Radiation Therapy Center 2030

This Convergence-consortium combines socio-economic, technical, and bio-medical scientists to realize the Radiation Therapy Center 2030 for Personalized Self-Steering Radiotherapy. ‘A convergence approach is crucial to achieving genuine breakthroughs in cancer treatment with radiation.’

More than fifty per cent of all cancer patients receive radiotherapy, often combined with other therapies. Cancer survivors are increasing. And with that, the impact of long-term side effects of radiotherapy on patients and society. While innovations have decreased side effects and new combination therapies have improved outcomes, implementation and further development of radiotherapy innovations are still hampered by challenges in accessibility, capacity planning and financing.
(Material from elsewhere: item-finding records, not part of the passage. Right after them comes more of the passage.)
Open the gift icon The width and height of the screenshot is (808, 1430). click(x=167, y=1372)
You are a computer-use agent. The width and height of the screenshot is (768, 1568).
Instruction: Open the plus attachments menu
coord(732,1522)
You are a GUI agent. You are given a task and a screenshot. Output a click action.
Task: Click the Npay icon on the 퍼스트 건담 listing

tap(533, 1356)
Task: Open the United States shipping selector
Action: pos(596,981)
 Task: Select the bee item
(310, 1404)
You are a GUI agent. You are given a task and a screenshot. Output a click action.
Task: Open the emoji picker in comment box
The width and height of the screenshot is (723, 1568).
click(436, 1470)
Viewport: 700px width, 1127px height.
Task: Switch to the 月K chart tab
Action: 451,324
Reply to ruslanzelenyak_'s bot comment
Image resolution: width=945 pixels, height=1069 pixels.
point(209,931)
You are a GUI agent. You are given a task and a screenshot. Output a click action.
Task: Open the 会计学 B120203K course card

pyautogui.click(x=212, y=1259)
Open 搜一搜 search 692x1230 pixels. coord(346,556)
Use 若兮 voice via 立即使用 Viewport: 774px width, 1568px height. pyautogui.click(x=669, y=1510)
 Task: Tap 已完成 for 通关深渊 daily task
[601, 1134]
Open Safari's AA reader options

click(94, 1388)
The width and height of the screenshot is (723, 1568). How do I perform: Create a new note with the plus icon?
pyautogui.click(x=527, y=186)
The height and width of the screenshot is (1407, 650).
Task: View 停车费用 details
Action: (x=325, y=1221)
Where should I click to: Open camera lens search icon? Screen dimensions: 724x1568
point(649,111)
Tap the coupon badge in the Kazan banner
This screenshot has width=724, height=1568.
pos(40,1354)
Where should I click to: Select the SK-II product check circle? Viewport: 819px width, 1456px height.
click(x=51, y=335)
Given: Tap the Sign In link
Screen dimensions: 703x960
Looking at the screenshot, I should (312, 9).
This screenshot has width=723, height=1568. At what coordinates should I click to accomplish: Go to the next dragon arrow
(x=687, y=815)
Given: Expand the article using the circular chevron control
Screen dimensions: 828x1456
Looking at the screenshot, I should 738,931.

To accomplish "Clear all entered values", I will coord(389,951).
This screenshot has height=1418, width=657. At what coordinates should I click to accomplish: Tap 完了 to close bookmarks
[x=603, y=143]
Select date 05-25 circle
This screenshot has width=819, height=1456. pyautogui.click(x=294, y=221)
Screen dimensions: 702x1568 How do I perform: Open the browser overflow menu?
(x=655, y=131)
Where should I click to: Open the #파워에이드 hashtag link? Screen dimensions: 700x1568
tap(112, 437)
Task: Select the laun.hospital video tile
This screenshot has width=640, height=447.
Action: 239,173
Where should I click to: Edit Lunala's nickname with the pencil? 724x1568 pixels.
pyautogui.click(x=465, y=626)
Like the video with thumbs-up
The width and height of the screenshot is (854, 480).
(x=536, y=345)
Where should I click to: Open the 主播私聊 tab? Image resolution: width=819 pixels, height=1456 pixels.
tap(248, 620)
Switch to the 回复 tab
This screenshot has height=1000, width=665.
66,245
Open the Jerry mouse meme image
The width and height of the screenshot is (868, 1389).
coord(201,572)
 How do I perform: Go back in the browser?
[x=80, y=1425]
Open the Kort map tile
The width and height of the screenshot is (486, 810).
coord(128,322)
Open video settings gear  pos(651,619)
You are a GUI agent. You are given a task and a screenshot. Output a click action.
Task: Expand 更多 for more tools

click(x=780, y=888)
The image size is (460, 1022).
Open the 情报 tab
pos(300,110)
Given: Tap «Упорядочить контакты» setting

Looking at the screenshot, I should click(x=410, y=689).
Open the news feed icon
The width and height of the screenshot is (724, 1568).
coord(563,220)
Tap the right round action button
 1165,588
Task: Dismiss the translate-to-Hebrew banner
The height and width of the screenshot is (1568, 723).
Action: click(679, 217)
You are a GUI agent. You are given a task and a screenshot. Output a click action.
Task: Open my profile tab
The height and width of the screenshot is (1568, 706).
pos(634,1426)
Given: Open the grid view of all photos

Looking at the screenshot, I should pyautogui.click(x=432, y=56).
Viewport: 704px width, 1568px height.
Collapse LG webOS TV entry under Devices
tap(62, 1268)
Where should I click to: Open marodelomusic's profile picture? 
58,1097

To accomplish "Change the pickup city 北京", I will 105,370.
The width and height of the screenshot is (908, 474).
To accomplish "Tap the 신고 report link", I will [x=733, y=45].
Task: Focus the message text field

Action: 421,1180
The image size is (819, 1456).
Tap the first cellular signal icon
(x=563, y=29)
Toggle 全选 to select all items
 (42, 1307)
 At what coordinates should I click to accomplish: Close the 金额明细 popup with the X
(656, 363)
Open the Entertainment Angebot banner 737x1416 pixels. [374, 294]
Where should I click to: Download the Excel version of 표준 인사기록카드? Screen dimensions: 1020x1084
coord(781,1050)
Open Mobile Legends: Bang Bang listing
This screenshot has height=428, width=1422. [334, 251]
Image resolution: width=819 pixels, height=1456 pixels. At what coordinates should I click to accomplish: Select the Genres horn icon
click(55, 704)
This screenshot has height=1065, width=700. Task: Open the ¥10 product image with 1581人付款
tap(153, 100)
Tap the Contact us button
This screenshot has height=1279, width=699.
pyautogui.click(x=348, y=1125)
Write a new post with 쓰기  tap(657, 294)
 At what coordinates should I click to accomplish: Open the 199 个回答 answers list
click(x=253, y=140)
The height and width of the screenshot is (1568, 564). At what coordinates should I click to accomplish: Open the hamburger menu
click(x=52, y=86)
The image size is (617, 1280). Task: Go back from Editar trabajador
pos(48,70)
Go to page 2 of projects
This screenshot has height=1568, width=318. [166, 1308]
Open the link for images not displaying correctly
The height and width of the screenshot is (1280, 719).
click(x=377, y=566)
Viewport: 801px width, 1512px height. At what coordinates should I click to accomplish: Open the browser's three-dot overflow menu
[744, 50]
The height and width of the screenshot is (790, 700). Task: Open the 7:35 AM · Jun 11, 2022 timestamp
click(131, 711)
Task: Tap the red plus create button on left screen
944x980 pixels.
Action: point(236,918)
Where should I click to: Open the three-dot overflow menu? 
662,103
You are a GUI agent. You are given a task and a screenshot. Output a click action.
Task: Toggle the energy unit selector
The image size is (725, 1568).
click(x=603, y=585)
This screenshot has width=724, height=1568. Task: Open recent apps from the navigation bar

Great promise lies in cross-disciplinary, highly personalized cancer treatment. However, considering patient heterogeneity, optimally using the growing data and combination-treatment options for each patient, and adapting radiotherapy during each session, prove extremely challenging.

2030

The Radiation Therapy Center 2030 combines a research program with a ‘Living Lab’ for fast-track innovation, value optimization, and clinical validation. A data repository will provide access to real-life clinical, imaging and tissue derived data from patients treated with photon or proton radiotherapy. For the latter, the clinical and preclinical research facilities of the Holland Proton Therapy Center will be used to unravel and exploit the biological differences of proton irradiation versus photon irradiation. The researchers will develop image guidance solutions to improve precision and AI-driven solutions for fast radiation-dose adaptation (self-steering), multi-criteria decision support and biomarker assays. A continuous broad health technology assessment is common practice for all developed solutions.

Convergence approach

‘A convergence approach is crucial to achieving genuine breakthroughs in cancer treatment with radiation that are affordable and accessible.’ Says Collaboration The Collaboration will set up a first framework, which allows a competitive position for future research that includes clinical intervention studies demonstrating the impact of further personalization.

We position ourselves at the forefront of development and transition to highly personalized radiotherapy, while staying in full synergy with other targeted cancer therapies. This will improve patient treatment outcomes while securing affordable and accessible cancer care.